She said Mom wasn’t sleeping well because of the pain, so she was up several times a night. Mom was still upset about having to leave home. She didn’t understand why she had to move in with Rachel and she really didn’t understand why she couldn’t drive any more. Mom was frustrated and confused and Rachel usually got the brunt of it.

Throughout this conversation, Rachel kept stopping to say how thankful she was that mom was with her and how much she loved her.

Finally, I stopped Rachel and told her the same thing that I tell every caregiver I meet. This is hard. It’s exhausting. It’s ok to be frustrated. It’s ok to be angry. It doesn’t mean you don’t love your mom.

Caregiving is such a hard job. Many of my clients needs some level of supervision around the clock so the caregiver can never truly relax. Like new parents, caregivers are never fully asleep. Part of their brain is still listening for their loved one to stir in the night. On some level, they are switched on 24 hours a day.

Caregivers, many who are older themselves, help their loved ones in and out of bed, the chair, and the shower. They help them bathe and toilet. Often, the loved one is larger and heavier than the caregiver. It is physically demanding work.

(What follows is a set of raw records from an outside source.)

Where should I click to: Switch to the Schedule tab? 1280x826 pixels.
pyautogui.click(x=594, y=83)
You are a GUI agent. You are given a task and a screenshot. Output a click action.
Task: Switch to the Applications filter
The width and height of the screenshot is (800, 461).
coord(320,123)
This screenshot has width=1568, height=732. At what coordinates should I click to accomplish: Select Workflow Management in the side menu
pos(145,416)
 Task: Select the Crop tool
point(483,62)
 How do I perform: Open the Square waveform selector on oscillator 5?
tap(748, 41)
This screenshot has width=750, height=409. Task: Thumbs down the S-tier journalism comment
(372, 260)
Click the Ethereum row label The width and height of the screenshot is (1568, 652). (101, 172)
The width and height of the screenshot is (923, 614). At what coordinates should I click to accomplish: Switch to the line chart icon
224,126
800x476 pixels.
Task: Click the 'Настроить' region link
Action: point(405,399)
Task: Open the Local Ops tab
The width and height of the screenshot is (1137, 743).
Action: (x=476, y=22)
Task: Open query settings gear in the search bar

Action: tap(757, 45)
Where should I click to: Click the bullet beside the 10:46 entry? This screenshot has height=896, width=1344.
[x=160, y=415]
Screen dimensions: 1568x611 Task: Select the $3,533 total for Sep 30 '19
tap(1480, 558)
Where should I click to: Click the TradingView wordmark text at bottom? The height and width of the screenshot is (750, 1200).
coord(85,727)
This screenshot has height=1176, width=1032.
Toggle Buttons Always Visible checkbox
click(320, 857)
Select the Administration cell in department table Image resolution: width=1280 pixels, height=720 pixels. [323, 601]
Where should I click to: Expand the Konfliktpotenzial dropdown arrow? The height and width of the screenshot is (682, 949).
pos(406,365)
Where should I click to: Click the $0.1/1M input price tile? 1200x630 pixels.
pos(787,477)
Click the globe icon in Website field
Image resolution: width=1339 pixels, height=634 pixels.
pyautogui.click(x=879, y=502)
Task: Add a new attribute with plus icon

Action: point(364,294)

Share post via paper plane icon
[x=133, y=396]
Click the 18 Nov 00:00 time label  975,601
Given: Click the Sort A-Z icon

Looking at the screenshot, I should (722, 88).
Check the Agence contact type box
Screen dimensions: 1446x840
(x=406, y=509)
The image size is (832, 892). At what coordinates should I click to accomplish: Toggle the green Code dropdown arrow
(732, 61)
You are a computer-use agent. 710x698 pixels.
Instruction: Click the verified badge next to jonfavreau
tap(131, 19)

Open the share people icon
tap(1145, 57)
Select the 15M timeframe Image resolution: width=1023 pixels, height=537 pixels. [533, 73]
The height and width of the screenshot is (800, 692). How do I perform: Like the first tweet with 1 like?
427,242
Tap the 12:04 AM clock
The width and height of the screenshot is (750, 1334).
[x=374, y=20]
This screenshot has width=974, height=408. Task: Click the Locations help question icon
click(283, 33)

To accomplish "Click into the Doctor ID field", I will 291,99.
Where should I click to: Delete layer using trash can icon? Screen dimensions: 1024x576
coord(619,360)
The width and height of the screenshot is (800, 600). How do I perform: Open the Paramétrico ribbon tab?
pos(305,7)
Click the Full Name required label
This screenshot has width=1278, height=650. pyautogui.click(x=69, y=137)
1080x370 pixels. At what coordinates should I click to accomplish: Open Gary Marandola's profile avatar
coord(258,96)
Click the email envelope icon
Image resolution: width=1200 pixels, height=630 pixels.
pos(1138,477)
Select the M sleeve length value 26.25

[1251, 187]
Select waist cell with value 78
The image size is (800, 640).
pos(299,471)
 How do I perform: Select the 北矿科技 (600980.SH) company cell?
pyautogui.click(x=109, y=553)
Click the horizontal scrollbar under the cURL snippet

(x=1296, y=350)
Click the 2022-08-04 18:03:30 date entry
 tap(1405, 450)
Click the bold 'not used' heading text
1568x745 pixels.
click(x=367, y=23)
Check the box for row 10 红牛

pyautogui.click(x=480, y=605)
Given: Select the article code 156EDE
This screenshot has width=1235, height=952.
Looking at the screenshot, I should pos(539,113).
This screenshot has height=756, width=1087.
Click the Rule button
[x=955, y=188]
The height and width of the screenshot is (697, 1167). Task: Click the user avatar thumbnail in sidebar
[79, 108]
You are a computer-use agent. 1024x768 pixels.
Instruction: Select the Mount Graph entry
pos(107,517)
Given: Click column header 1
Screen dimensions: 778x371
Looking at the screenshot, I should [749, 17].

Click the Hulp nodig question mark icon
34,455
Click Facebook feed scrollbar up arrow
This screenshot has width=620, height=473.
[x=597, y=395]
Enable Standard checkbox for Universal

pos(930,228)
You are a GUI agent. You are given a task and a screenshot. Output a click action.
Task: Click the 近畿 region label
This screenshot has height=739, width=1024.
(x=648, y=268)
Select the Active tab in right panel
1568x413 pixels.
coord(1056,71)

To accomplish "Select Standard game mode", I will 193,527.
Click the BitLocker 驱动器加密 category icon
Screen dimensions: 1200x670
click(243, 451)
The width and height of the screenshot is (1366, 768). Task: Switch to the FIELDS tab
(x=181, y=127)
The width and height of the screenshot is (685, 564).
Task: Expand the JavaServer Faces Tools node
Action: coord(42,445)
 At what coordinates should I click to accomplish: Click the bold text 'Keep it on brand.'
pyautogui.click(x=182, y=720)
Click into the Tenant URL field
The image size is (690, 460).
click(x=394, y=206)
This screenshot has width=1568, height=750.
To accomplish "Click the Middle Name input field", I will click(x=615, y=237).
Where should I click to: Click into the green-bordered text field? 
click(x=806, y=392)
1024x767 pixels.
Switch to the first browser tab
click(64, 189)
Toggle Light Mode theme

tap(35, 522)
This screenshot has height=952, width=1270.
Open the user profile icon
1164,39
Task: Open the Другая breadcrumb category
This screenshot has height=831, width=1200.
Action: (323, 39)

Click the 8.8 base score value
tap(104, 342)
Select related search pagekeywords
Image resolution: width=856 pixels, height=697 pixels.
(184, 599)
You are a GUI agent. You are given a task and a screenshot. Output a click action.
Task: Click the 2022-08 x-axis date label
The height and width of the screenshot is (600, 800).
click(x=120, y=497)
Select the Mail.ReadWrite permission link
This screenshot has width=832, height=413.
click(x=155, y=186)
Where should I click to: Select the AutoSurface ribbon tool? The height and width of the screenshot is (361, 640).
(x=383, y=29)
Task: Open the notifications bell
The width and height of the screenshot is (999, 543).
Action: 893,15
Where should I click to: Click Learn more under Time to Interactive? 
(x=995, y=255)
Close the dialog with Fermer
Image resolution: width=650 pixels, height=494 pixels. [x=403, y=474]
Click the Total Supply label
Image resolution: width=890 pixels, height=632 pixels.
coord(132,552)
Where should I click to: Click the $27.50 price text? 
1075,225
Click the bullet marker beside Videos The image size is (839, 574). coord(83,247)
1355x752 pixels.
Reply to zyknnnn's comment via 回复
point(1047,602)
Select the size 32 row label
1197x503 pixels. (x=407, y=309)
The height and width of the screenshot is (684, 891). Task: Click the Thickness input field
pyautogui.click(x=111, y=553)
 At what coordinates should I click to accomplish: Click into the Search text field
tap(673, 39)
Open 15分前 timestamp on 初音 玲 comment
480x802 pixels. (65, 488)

The emotional toll is even harder than the physical toll. Whether it is a spouse, sibling or parent, caregivers have moved from family member to caregiver and the dynamic is totally different. The change is hard for everyone, but it can be especially hard for kids. All of the sudden, after a lifetime of the parent telling the child what to do, the roles are reversed and no one is really happy about it.

Caregiving can also be so rewarding. I am not trying to say that there isn’t joy in caregiving. There truly is. So many of my caregivers really are thankful for the time that they get to spend with their loved one and they wouldn’t have it any other way.

But, if you are a caregiver, and you are feeling guilty because you are exhausted and angry, please remember that it is ok. Nurses work in shifts for a reason and you are not alone in your feelings.

I encourage you to reach out to other caregivers. So many people in our society are going through this and it can really help to speak to someone else who is going through the same challenges as you..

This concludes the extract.